Die japanische Baseballsaison teilt sich in zwei regionale Gruppen auf, die Central League und die Pacific League. Mit ähnlich deutlichem Abstand wie die Yomiuri Giants in der Central League gewannen die Eagles in diesem Jahr ihre Pacific League. Als kleiner Meister konnten sie sich seit einigen Wochen feiern. Schon dies war der erste große Erfolg. Erst seit neun Jahren besteht die Truppe. Seither gehörten die Eagles weder zu den reichsten Teams noch zu den erfolgreichsten. Die bisherigen Serien schlossen sie mit einer Ausnahme immer höchstens im Mittelfeld ab.

Die Wende kam paradoxerweise vor zwei Jahren, nachdem am 11. März 2011 das Erdbeben und der Tsunami die Region zerstört hatten. Die Saison 2010 hatten die Eagles noch als Sechster der Pacific League abgeschlossen, 2011 landete man auf dem fünften Platz, ein Jahr später auf dem vierten. In diesem Jahr wurden dann alle Erwartungen gesprengt.

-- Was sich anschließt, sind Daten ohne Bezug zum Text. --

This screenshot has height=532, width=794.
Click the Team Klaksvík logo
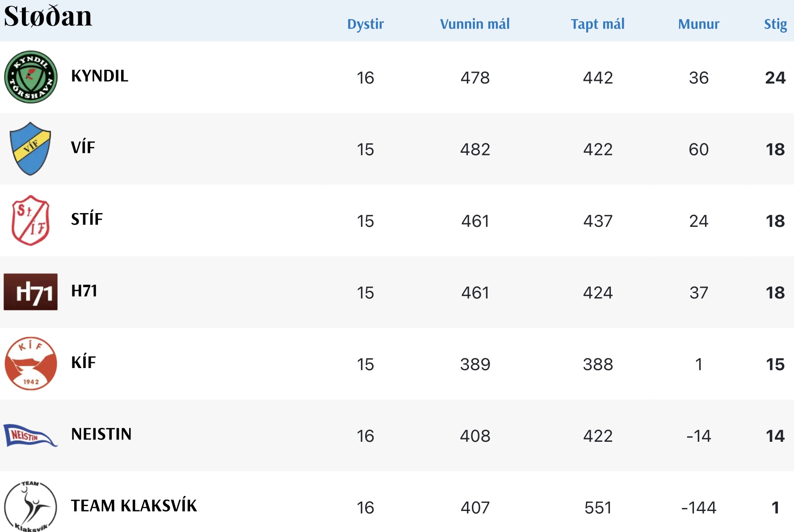click(30, 507)
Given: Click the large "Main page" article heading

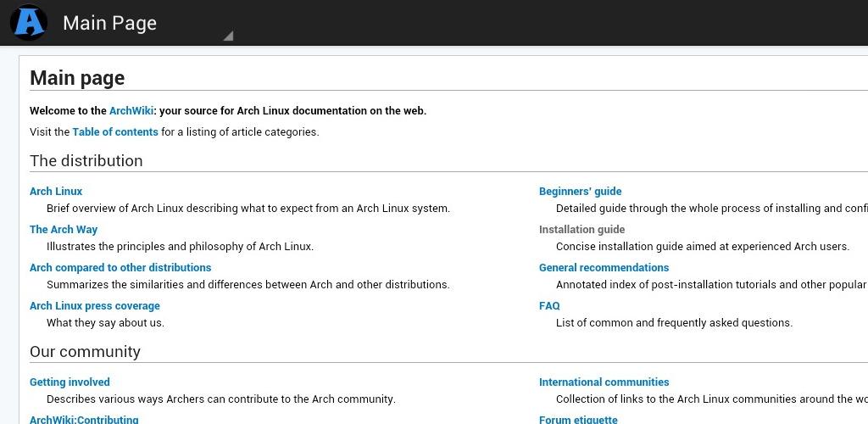Looking at the screenshot, I should click(77, 78).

Sicher sind diese Erfolge die Früchte langer disziplinierter Arbeit unter der Ägide von Senichi Hoshino, einst Profi und seit Langem legendärer Erfolgstrainer. Seit drei Jahren ist Hoshino im Amt, und ihm ist wohl nicht nur für die sportlichen Geschicke zu danken. Als Sendai und die umliegenden Gebiete die Katastrophe erreichte, befand sich die Mannschaft im Trainingslager im weit entfernten Osaka.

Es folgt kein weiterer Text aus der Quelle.